* _What the task asks_
Write out the items again, swapping "Instruction" for "Goal" wherever it occurs and leaving everything else unchanged.

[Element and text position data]
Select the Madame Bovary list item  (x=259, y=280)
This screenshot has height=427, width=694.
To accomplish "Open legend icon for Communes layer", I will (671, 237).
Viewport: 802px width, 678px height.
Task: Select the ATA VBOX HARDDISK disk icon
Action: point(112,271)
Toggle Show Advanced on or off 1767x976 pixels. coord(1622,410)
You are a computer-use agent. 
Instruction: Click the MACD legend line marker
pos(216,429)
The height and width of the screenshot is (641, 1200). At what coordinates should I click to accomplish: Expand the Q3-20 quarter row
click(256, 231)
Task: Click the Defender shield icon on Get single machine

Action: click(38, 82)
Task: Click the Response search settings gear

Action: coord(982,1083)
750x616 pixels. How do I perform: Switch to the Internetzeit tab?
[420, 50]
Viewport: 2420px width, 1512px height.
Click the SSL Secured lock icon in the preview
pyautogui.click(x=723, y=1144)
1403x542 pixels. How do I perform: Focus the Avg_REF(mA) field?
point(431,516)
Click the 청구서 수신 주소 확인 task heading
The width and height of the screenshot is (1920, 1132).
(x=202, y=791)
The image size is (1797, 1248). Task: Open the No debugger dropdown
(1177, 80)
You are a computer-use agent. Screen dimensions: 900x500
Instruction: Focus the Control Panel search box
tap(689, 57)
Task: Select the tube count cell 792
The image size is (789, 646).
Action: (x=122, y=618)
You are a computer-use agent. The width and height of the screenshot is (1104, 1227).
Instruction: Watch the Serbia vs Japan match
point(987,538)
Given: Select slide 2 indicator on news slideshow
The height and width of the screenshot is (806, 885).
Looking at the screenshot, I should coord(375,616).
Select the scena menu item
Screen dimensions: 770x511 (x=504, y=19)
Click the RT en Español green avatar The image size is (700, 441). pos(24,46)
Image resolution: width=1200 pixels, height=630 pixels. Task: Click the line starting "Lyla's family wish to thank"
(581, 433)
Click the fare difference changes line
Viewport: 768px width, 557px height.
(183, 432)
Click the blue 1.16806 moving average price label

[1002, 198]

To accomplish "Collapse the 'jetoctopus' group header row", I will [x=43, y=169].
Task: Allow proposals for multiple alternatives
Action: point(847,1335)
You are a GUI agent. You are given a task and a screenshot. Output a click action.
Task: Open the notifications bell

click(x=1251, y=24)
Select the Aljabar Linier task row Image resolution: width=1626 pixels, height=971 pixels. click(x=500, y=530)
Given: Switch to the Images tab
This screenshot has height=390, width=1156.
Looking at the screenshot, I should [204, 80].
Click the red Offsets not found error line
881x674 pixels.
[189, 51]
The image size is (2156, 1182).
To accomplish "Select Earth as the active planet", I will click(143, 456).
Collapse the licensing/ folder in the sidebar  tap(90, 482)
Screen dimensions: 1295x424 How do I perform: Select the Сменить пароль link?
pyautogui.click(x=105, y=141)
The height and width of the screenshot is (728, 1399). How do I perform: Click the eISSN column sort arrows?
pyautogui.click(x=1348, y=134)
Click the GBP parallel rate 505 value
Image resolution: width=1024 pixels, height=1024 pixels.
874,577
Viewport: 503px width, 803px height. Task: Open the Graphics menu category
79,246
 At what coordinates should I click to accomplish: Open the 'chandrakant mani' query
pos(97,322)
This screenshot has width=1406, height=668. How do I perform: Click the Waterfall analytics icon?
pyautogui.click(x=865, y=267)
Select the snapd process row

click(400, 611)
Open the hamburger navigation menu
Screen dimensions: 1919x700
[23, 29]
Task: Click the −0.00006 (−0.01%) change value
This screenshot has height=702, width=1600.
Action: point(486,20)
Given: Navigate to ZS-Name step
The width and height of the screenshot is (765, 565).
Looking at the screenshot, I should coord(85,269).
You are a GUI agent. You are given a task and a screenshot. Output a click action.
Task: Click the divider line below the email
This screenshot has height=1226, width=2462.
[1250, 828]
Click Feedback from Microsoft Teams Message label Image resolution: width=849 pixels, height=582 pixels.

* _Output_
Select the Madame Bovary list item  (x=259, y=280)
This screenshot has height=427, width=694.
To accomplish "Open legend icon for Communes layer", I will (671, 237).
Viewport: 802px width, 678px height.
Task: Select the ATA VBOX HARDDISK disk icon
Action: point(112,271)
Toggle Show Advanced on or off 1767x976 pixels. coord(1622,410)
You are a computer-use agent. 
Goal: Click the MACD legend line marker
pos(216,429)
The height and width of the screenshot is (641, 1200). At what coordinates should I click to accomplish: Expand the Q3-20 quarter row
click(256, 231)
Task: Click the Defender shield icon on Get single machine

Action: click(38, 82)
Task: Click the Response search settings gear

Action: coord(982,1083)
750x616 pixels. How do I perform: Switch to the Internetzeit tab?
[420, 50]
Viewport: 2420px width, 1512px height.
Click the SSL Secured lock icon in the preview
pyautogui.click(x=723, y=1144)
1403x542 pixels. How do I perform: Focus the Avg_REF(mA) field?
point(431,516)
Click the 청구서 수신 주소 확인 task heading
The width and height of the screenshot is (1920, 1132).
(x=202, y=791)
The image size is (1797, 1248). Task: Open the No debugger dropdown
(1177, 80)
You are a computer-use agent. Screen dimensions: 900x500
Goal: Focus the Control Panel search box
tap(689, 57)
Task: Select the tube count cell 792
The image size is (789, 646).
Action: (x=122, y=618)
You are a computer-use agent. The width and height of the screenshot is (1104, 1227).
Goal: Watch the Serbia vs Japan match
point(987,538)
Given: Select slide 2 indicator on news slideshow
The height and width of the screenshot is (806, 885).
Looking at the screenshot, I should coord(375,616).
Select the scena menu item
Screen dimensions: 770x511 (x=504, y=19)
Click the RT en Español green avatar The image size is (700, 441). pos(24,46)
Image resolution: width=1200 pixels, height=630 pixels. Task: Click the line starting "Lyla's family wish to thank"
(581, 433)
Click the fare difference changes line
Viewport: 768px width, 557px height.
(183, 432)
Click the blue 1.16806 moving average price label

[1002, 198]

To accomplish "Collapse the 'jetoctopus' group header row", I will [x=43, y=169].
Task: Allow proposals for multiple alternatives
Action: point(847,1335)
You are a GUI agent. You are given a task and a screenshot. Output a click action.
Task: Open the notifications bell

click(x=1251, y=24)
Select the Aljabar Linier task row Image resolution: width=1626 pixels, height=971 pixels. click(x=500, y=530)
Given: Switch to the Images tab
This screenshot has height=390, width=1156.
Looking at the screenshot, I should [204, 80].
Click the red Offsets not found error line
881x674 pixels.
[189, 51]
The image size is (2156, 1182).
To accomplish "Select Earth as the active planet", I will click(143, 456).
Collapse the licensing/ folder in the sidebar  tap(90, 482)
Screen dimensions: 1295x424 How do I perform: Select the Сменить пароль link?
pyautogui.click(x=105, y=141)
The height and width of the screenshot is (728, 1399). How do I perform: Click the eISSN column sort arrows?
pyautogui.click(x=1348, y=134)
Click the GBP parallel rate 505 value
Image resolution: width=1024 pixels, height=1024 pixels.
874,577
Viewport: 503px width, 803px height. Task: Open the Graphics menu category
79,246
 At what coordinates should I click to accomplish: Open the 'chandrakant mani' query
pos(97,322)
This screenshot has width=1406, height=668. How do I perform: Click the Waterfall analytics icon?
pyautogui.click(x=865, y=267)
Select the snapd process row

click(400, 611)
Open the hamburger navigation menu
Screen dimensions: 1919x700
[23, 29]
Task: Click the −0.00006 (−0.01%) change value
This screenshot has height=702, width=1600.
Action: point(486,20)
Given: Navigate to ZS-Name step
The width and height of the screenshot is (765, 565).
Looking at the screenshot, I should coord(85,269).
You are a GUI agent. You are given a task and a screenshot. Output a click action.
Task: Click the divider line below the email
This screenshot has height=1226, width=2462.
[1250, 828]
Click Feedback from Microsoft Teams Message label Image resolution: width=849 pixels, height=582 pixels.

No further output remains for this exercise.